What you need to do
Before copying, find the line below that contains "Given: Open the Brave Shields lion icon"; then return it and all later lines exactly, up to and including the final line, with no pictures.
--- --- ---
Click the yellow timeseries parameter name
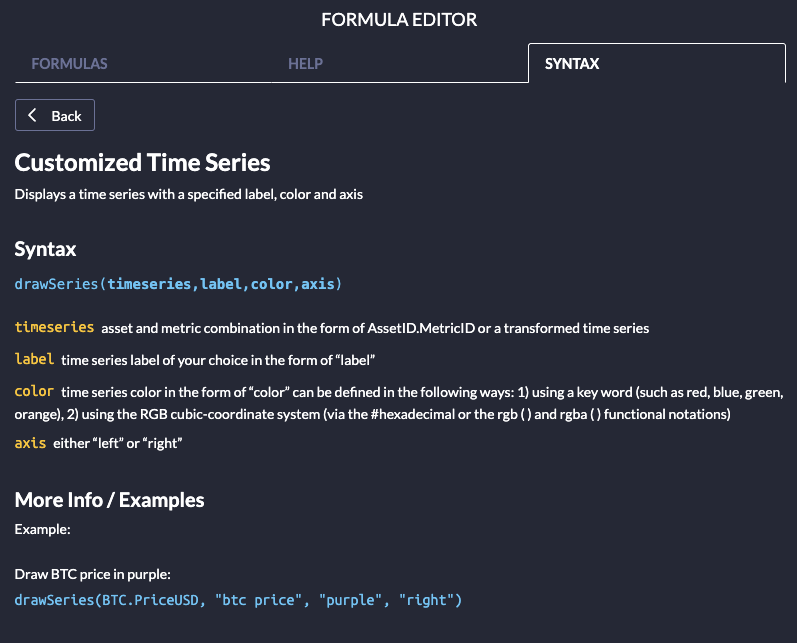This screenshot has height=643, width=797. pos(55,327)
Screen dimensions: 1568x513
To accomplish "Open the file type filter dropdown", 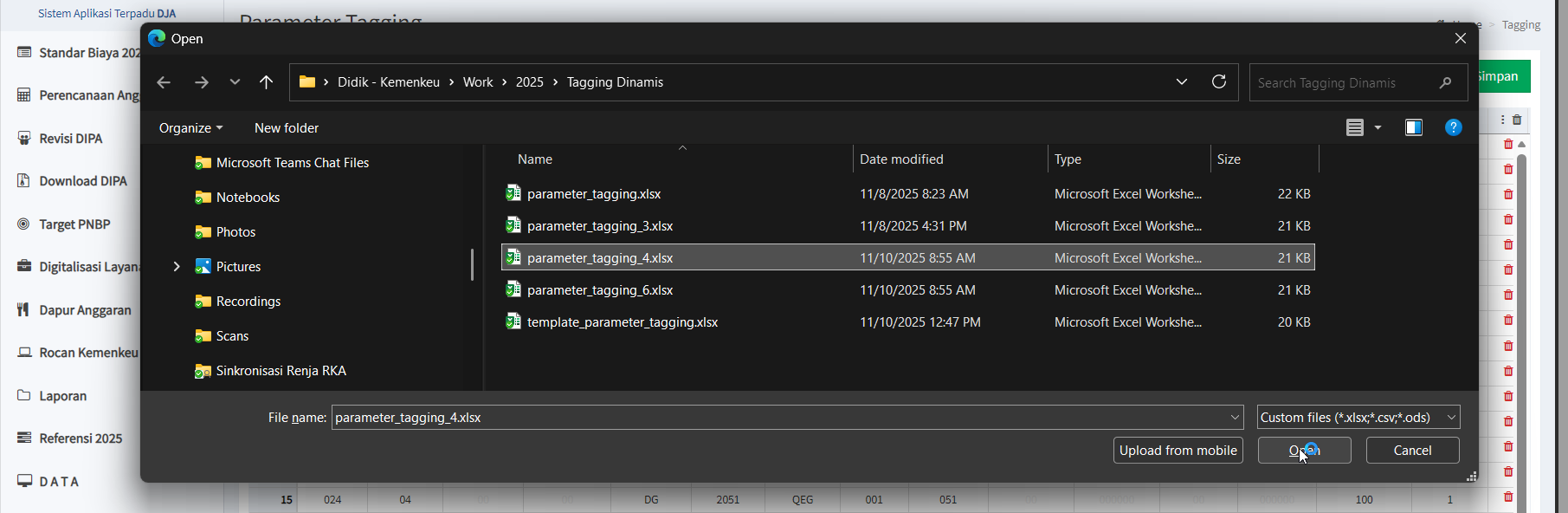I will point(1358,418).

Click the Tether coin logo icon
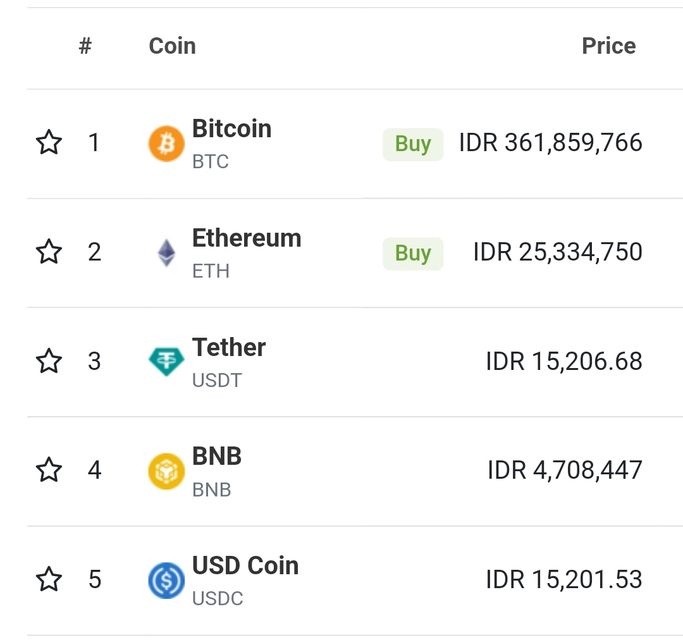(166, 362)
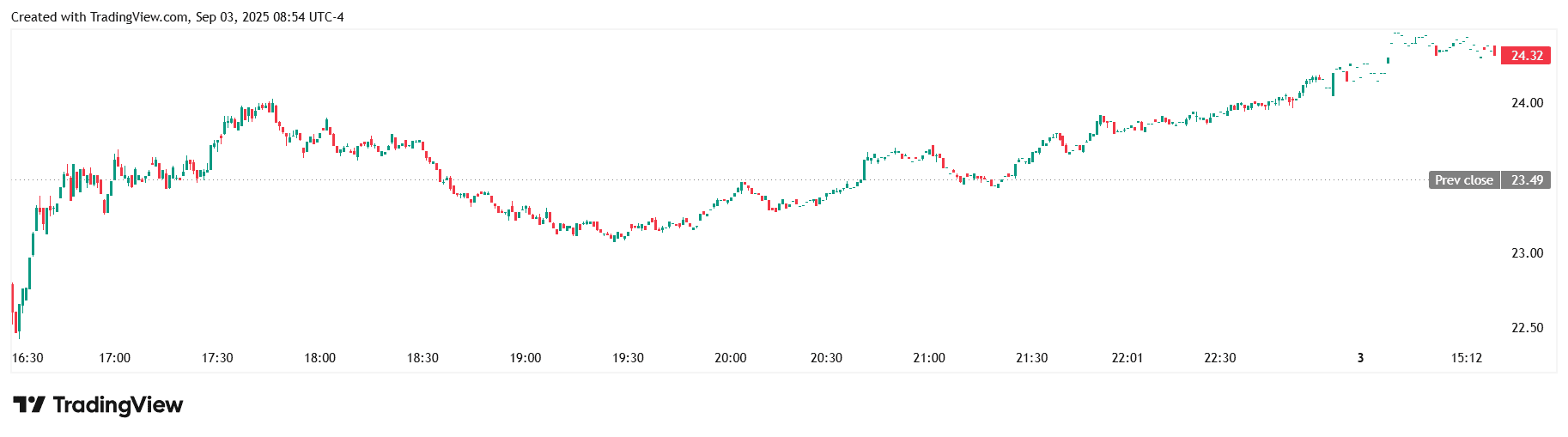Select the 24.00 price axis label
The height and width of the screenshot is (437, 1568).
tap(1527, 103)
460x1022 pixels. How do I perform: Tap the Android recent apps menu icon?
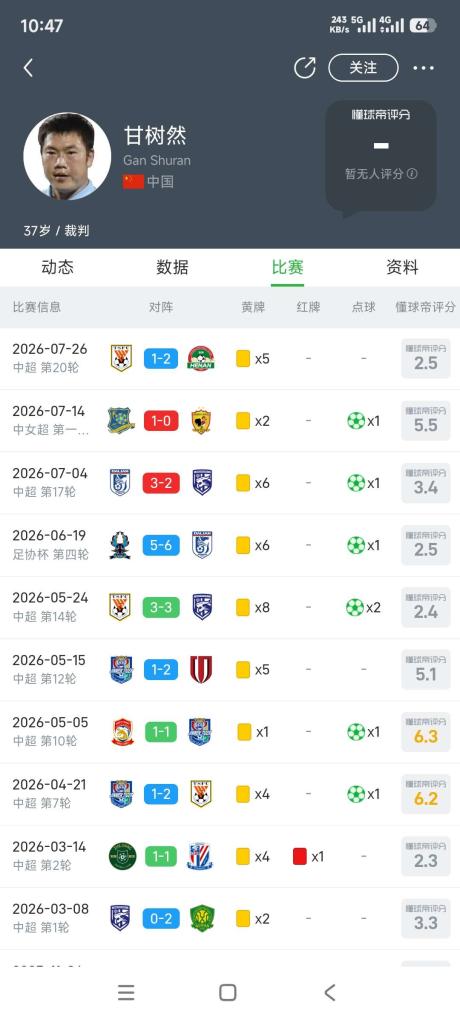tap(126, 992)
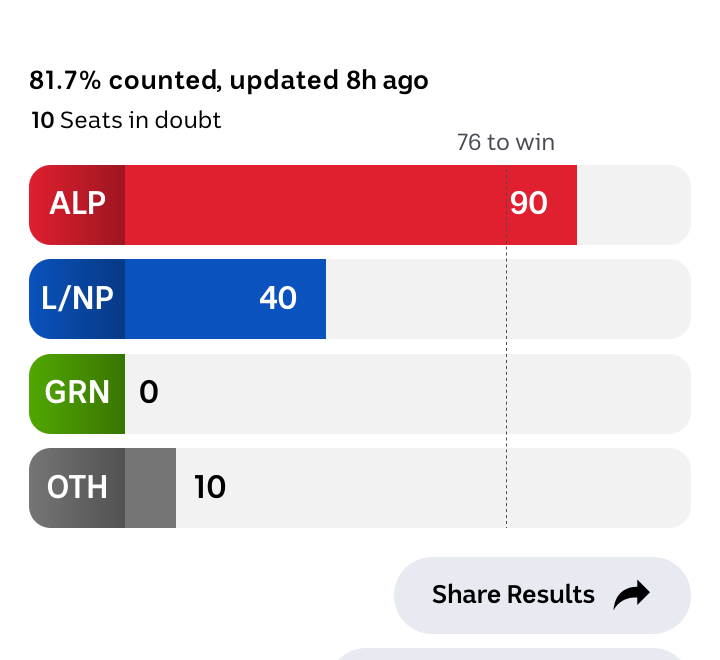Click the share arrow icon

coord(631,595)
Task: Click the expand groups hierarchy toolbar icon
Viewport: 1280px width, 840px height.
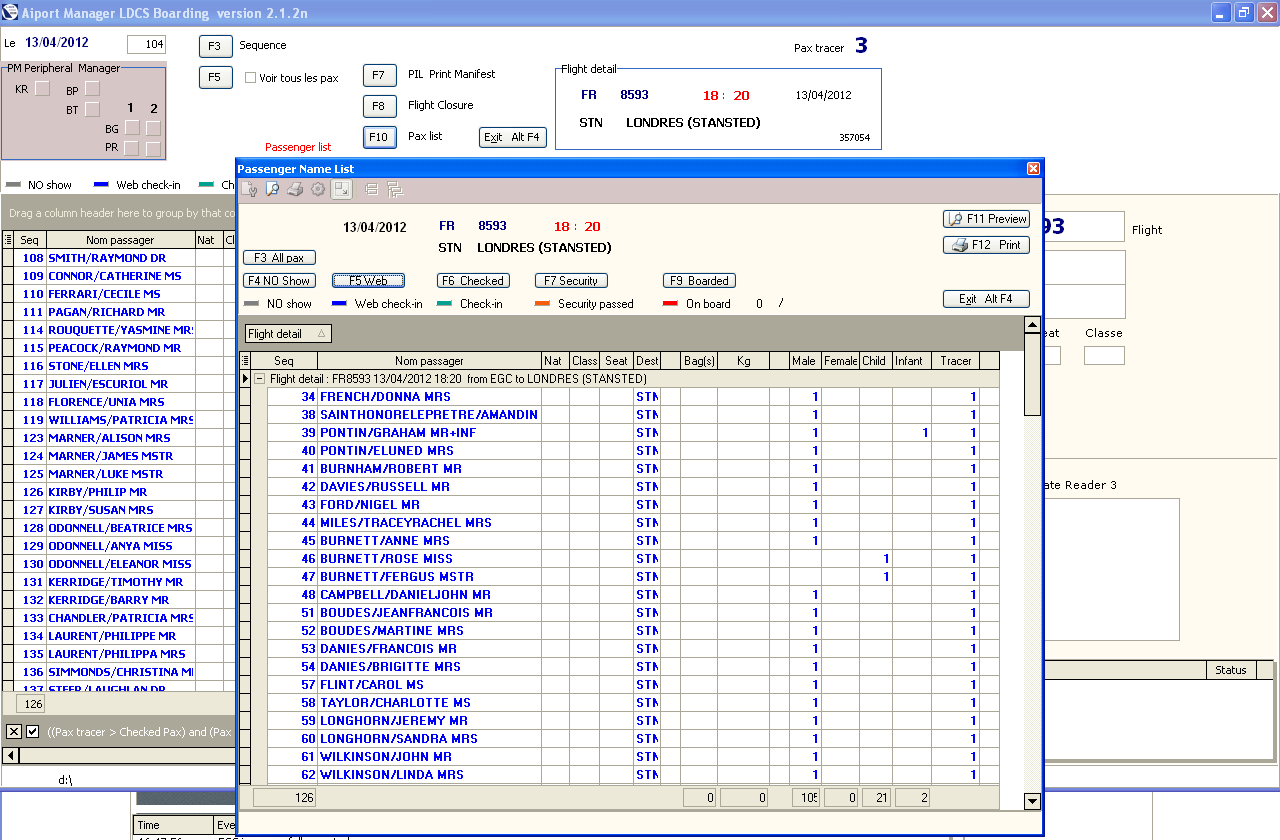Action: (393, 189)
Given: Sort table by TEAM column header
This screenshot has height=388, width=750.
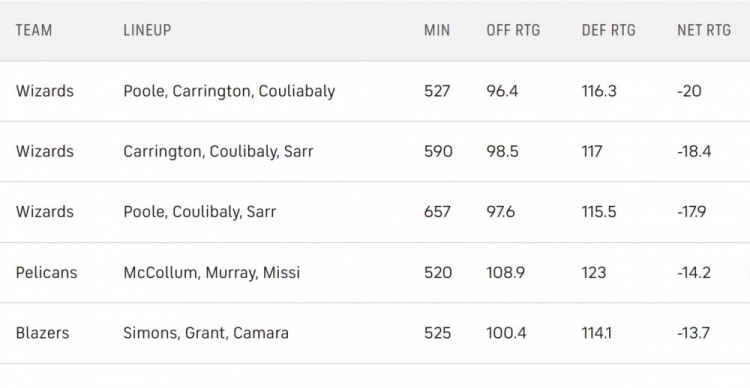Looking at the screenshot, I should (x=33, y=30).
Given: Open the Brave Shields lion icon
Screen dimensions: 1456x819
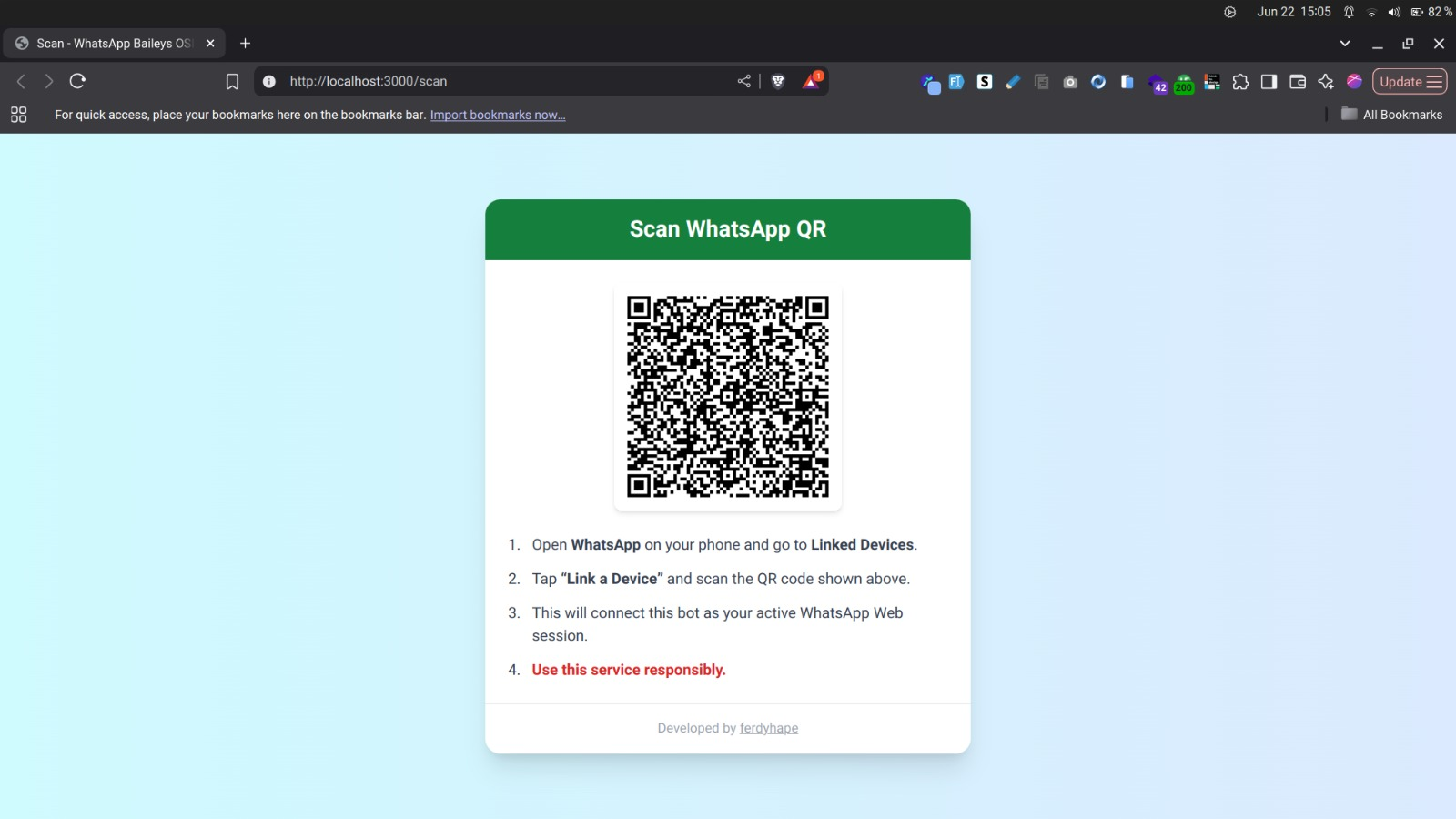Looking at the screenshot, I should (x=778, y=81).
--- --- ---
Response
Given: Open the Brave Shields lion icon
Screen dimensions: 1456x819
Looking at the screenshot, I should (x=778, y=81).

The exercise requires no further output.